Haitian politician (1761–1806)

Nicolas Geffrard (10 November 1761 - May 31, 1806) was a Haitian general, and a participant in the Haitian Revolution. He was a signatory to the Haitian Declaration of Independence.

Born on the Périgny estate in Camp-Perrin, Geffrard was one of seven children born to Nicolas Geffrard pere and Julie Coudro, alongside Mathurin, Fénélon, Marie-Anne, Marie Catherine, Louis and Jacques.

After Haiti's independence, was made military head of the southern peninsula, where he supervised the construction of the Fort des Platons (today in the town of Torbeck).

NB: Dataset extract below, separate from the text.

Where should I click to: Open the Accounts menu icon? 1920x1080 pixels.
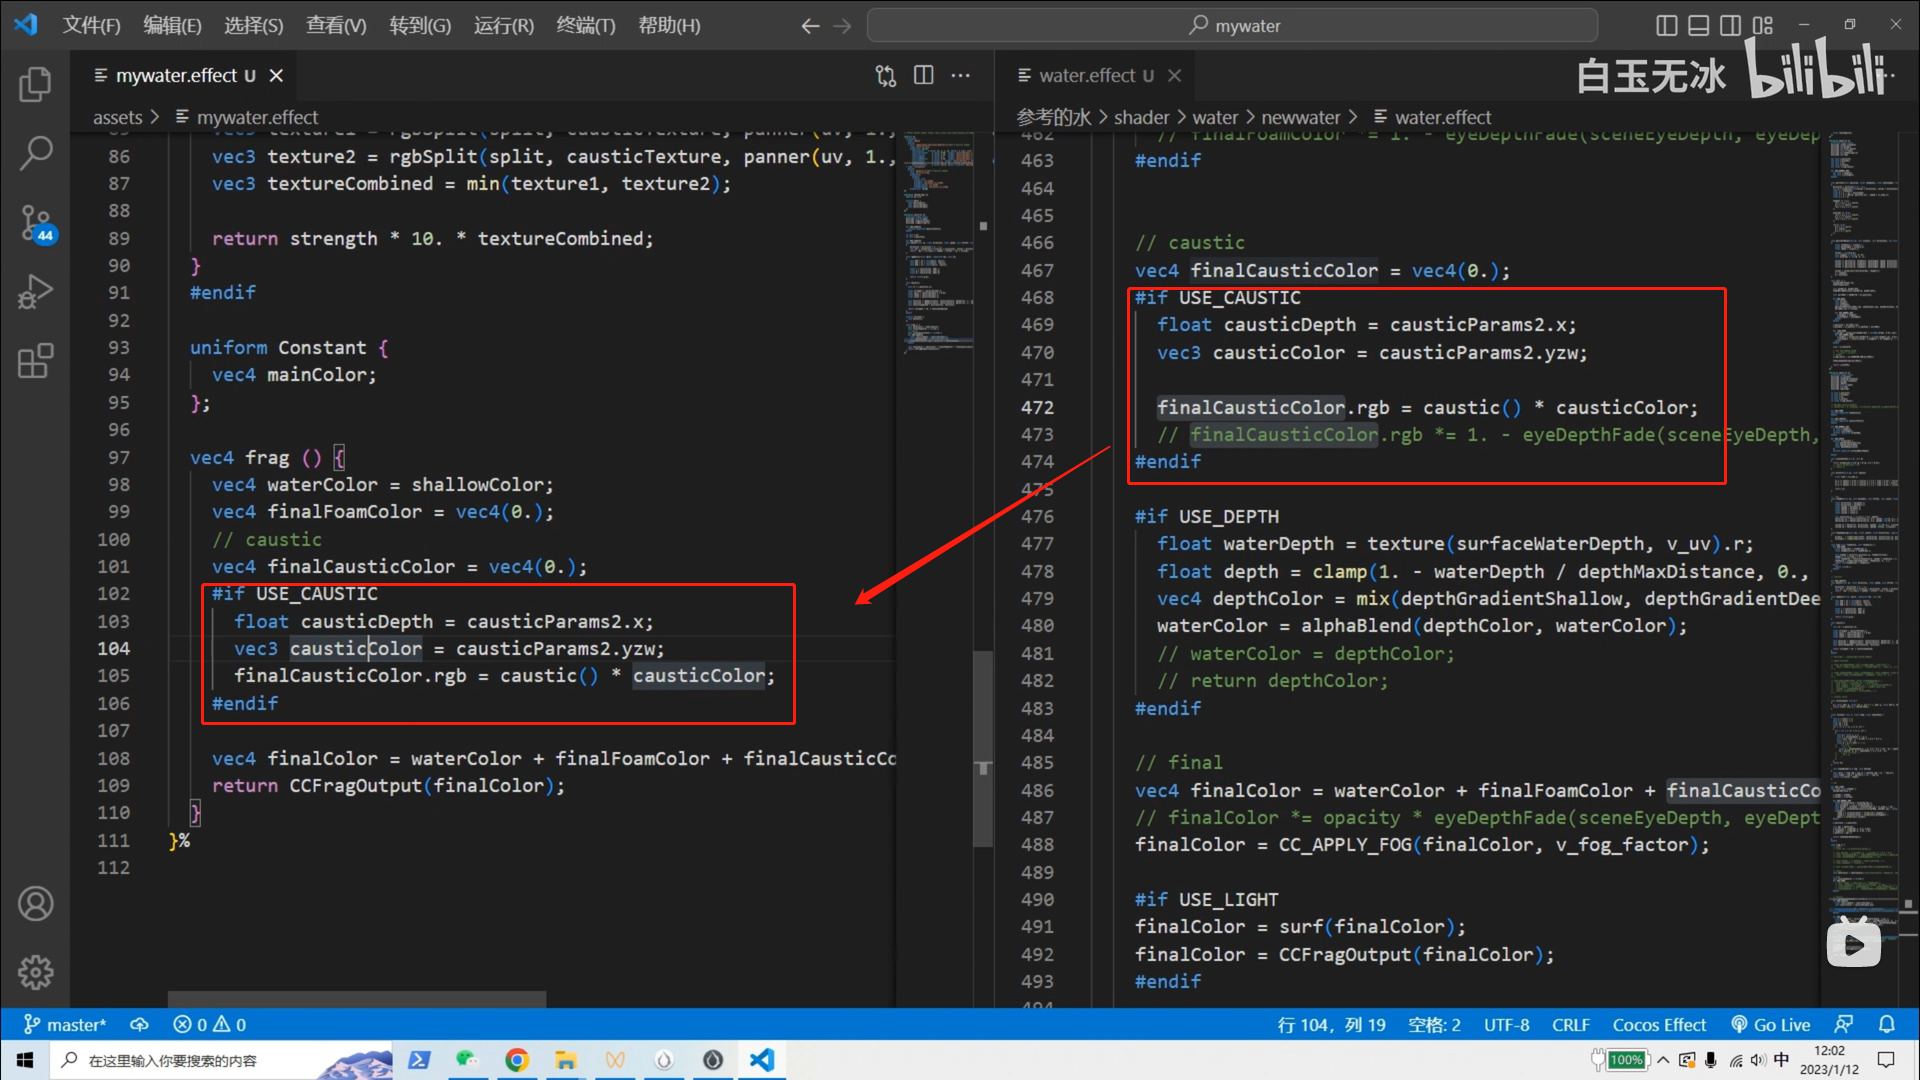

Jean-Jacques Dessalines sent General Nicolas Geffrard to put down the last uprisings of the supporters of Lamour Desrances in Jacmel. Lamour Desrances was arrested and his forces annihilated. Jean-Jacques Dessalines thus became master of the situation with 15,000 troops.

Geffrard was the father of:
- Fabre (1806-1878, born to Marguerite Claudine Lejeune; general and later president of Haiti)
- Marie-Marthe (8 May 1799-?, born to Geffrard and Anne-Catherine)
- Alexandre (ca. 1805-?, born to Geffrard and an unknown parent)
- Marie-Catherine (?-?, born to Geffrard and Geneviève Lannière)
- Marie-Madeleine (?-?, born to Geffrard and an unknown parent)
- Adélaïde Marie-Antoinette (2 May 1804, born to Geffrard and Mélisse Gaspard)

Through this brother Fénélon, Nicolas was the uncle of the musician Nicolas Fénélon Geffrard, the co-writer of "La Dessalinienne"; it became the national anthem of Haiti in 1904.